Some people are calmly, confidently persuasive. Others resort to undignified acts of utter desperation.

And so it happened yesterday afternoon that my important work was interrupted by wails of extreme noise from the front of our building.

This tortuous racket was eminating from a keen-as-mustard rock band (poor footage here), who had hired a carnival float, PA and a banner promoting their website. Their aim was to impress some gig-bookers from one of London's most prestigious music venues who share my office. It's not every day something like that happens.
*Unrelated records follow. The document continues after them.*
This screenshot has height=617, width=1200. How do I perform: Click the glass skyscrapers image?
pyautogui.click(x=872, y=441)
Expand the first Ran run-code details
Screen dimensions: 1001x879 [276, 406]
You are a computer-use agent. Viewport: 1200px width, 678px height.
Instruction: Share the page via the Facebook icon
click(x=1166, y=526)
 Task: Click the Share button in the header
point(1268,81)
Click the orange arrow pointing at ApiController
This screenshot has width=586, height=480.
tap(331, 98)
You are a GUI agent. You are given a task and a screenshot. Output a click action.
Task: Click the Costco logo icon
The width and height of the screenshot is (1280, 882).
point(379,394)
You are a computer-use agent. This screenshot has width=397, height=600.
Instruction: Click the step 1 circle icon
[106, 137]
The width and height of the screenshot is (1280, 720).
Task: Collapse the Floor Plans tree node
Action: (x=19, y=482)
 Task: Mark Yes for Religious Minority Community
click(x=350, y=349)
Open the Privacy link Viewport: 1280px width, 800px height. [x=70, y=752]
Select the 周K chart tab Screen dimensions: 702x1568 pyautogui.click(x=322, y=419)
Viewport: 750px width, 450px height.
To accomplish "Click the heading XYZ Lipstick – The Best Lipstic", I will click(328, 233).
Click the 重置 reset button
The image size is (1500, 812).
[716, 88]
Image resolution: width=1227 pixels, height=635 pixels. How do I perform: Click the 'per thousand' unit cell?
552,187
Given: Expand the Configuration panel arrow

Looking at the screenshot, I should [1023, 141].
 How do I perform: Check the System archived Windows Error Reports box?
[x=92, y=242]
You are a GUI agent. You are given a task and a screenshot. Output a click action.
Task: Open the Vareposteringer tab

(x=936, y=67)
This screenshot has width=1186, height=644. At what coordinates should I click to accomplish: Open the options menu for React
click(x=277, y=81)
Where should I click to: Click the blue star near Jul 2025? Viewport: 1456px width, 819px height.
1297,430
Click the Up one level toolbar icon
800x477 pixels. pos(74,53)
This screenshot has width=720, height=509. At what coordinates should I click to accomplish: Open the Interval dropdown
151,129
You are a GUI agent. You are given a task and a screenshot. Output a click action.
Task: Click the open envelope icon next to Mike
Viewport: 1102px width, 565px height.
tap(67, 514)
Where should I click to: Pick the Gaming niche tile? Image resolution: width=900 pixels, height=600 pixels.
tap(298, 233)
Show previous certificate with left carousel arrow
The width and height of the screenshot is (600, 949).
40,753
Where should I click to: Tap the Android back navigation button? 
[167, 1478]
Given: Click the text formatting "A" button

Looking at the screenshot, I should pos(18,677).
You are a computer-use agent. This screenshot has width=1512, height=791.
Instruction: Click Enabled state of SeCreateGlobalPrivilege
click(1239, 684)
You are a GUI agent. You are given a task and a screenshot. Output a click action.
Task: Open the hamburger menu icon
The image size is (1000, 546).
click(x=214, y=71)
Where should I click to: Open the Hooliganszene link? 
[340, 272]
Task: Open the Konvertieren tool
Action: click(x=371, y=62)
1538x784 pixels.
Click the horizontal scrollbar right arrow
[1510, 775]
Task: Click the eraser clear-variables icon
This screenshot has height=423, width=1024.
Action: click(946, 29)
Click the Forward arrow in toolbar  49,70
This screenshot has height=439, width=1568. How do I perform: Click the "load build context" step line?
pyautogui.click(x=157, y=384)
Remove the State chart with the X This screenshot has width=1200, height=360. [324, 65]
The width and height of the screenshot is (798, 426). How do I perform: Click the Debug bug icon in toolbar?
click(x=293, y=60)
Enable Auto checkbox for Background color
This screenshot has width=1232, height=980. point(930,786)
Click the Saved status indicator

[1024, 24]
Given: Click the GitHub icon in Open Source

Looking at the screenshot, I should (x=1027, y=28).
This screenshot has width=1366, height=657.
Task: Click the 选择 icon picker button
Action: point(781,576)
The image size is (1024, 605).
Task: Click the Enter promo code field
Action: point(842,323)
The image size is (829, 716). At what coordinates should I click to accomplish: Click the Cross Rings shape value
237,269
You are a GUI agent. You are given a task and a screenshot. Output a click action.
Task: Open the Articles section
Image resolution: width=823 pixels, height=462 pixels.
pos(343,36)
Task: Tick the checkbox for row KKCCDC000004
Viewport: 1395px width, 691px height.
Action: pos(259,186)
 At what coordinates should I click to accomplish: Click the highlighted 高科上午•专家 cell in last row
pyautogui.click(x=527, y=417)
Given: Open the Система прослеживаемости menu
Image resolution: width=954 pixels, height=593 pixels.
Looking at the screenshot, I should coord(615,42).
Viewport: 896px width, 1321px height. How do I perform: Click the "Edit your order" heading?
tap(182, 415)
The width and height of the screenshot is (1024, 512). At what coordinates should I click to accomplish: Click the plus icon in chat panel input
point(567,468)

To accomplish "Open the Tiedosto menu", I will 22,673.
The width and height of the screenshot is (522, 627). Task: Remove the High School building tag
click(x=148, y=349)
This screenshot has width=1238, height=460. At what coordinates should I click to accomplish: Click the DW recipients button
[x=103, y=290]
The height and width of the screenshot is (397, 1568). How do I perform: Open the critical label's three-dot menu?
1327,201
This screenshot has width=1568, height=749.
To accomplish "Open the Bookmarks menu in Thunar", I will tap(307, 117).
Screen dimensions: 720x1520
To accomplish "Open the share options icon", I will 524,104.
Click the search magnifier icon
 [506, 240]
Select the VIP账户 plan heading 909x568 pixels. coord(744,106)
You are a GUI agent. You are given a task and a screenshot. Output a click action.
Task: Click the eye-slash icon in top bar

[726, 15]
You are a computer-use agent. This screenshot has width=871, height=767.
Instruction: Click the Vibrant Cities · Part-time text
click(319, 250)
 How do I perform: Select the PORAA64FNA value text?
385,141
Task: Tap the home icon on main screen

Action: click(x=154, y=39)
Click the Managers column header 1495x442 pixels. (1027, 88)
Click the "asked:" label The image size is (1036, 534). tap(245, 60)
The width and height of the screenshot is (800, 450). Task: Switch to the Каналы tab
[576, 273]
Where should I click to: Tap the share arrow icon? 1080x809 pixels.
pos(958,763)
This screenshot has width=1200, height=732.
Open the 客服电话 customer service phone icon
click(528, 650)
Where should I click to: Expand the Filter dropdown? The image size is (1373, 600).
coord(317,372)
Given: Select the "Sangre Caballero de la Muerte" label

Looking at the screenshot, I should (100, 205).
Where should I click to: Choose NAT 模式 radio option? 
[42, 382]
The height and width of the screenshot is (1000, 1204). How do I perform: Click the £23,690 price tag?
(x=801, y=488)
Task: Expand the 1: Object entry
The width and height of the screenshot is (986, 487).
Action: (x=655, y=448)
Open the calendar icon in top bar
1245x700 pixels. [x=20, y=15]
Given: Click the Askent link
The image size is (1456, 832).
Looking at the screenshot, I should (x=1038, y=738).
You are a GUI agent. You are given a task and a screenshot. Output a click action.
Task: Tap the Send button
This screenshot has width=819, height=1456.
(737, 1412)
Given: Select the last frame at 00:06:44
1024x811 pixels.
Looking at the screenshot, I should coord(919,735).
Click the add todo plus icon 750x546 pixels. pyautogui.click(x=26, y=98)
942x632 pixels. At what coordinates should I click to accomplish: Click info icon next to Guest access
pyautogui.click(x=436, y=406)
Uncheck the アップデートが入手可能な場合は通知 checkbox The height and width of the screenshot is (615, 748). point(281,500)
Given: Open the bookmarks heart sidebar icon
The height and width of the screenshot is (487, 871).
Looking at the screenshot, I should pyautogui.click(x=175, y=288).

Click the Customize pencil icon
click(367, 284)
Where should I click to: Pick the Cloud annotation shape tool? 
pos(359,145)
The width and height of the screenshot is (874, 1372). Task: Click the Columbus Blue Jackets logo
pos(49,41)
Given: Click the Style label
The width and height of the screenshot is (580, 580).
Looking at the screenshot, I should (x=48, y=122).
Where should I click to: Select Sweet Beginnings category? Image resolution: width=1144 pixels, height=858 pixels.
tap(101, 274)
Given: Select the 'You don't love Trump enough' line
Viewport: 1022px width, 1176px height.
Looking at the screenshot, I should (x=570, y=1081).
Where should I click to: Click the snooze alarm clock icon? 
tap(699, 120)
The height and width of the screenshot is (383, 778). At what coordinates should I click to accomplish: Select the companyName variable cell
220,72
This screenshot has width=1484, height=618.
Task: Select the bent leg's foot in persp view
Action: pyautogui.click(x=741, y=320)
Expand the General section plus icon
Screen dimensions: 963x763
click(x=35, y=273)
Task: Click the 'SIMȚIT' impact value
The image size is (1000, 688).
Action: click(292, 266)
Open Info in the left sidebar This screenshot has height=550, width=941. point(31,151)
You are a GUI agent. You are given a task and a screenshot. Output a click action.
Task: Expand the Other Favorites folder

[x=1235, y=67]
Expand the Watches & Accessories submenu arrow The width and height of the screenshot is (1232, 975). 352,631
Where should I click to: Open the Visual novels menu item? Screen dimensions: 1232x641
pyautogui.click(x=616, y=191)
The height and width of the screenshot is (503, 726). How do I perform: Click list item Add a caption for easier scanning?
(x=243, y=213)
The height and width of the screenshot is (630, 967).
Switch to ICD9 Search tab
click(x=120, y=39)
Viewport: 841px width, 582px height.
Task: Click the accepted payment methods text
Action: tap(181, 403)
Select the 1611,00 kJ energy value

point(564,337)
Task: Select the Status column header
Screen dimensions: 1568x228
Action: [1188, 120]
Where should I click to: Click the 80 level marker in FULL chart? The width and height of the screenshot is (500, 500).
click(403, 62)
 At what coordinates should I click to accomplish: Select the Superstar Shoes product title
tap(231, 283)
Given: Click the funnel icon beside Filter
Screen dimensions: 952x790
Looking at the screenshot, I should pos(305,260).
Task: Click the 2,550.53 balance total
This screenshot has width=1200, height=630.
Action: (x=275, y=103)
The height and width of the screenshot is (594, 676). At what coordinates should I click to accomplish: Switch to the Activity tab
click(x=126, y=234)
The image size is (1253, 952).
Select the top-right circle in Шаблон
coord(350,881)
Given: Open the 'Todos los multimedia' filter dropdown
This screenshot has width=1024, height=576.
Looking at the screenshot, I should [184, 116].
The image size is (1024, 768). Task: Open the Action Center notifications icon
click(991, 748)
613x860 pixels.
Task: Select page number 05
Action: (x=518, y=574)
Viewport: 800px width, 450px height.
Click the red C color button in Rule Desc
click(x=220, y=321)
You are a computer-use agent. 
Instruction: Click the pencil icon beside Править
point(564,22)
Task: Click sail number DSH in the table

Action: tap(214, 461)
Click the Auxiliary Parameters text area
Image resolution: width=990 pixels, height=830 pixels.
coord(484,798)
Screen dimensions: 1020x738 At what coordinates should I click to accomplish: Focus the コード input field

Whilst the romanticist in me salutes such initiative, the cynic dismisses such behaviour as trying a little too hard. Unfortunately, most of my colleagues seemed to share the cynical view, even if they might be overlooking the next Beatles.

Tonight, I travel to our fair city of Birmingham for tomorrow's big footy game with my mates Volvo and M. Though I've only really gotten into the game in the last couple of years, I now understand what the white lines on the green mean, and which way the kickers should kick. More than enough to hold a conversation with a self-appointed expert in any pub, I think.

My good mate Volvo has largely put his wild past behind him with his stable job, loving wife, 2 good kids (the 0.4 will follow, no doubt), semi-detatched house and, you guessed it, Volvo estate. He has developed a liking for tweed jackets, sometimes appended with elbow-patches. You know you've hit thirty-something-hood when your buying decisions are based on benefits, rather than mere whim, fashion or indulgence: "Elasticated waist trousers! They grow as you grow!!"

Nonetheless, we shall be leaving our tweed jackets behind us for the weekend. Off to have some fun. And should I meet any nice (or not so nice) Brummy lasses, I'll kid myself I'm calmly, confidently persuasive - even if I have the obvious look of utter desperation.

Have good weekends, y'all.
Thursday, April 01, 2004

  Meeting people is easy

I don't usually frequent pubs on my own.

But because I can't get Sky or cable in my flat, I bought into the 'digital TV revolution' with an ONdigital box - a bit like buying into the space race with a Sinclair C5. (Thinking about it, our Beagle wasn't too dissimilar. Bless.)

Consequently, I sometimes pop out to a local pub to watch sport, and have a habit when drinking alone of being befriended by a stranger. Meeting people can be fun, invigorating, even inspiring. Yet invariably I am befriended by old gits, bigots and/or dullards. Friends tell me I've just got "one of those faces". I don't know what they mean.

And so I popped out to my local 'Oirish' bar and ordered a pint of Staropramen, to get behind 'our boys' in the national spirit. I was settling into watching the game nicely.

After a few minutes, a generously-weighted Brummie fella, wearing the obligatory England shirt, started making smalltalk about the match. This was innocuous enough, but my mistake was to engage in conversation. Reciprocating opened the floodgates to a barrage of opinion, arrogance and prejudice. Being continually talked at, I've really no idea how good the game was. It was a Pareto conversation: 80% him, 20% me.

The topics that followed should serve as a reminder to me, and a lesson to us all, of those best avoided in similar situations:

1. Football (match specific): who's in; who's out; who's injured; who's banned that shouldn't be; who's playing who should be banned.
2. Employment: what I do for living; why I'm great at my job; how much more I earn in London; how I avoid paying tax.
3. House prices: how fast they've risen; how cheap they used to be; how expensive London is; how cheap Birmingham is; my house.
4. Football (general): overpaid players; why today's players aren't as good as the olden days; too many foreign players; too extravagant lifestyles; why their wives are to blame.
5. Asylum seekers: too many foreigners; stealing our jobs; don't like them bossing me round; it's my country.
6. Racism (prompted by an exasperated me): I'm not rascist; some are alright; you lefty Londoners.

By this point, I was quite angry. I raised my voice quite a bit. Flared my nostrils. And waggled my finger on a couple of occasions. We finished our beers, and bid each other goodnight.

My mum always taught me not to speak to strangers. I'm only now learning why.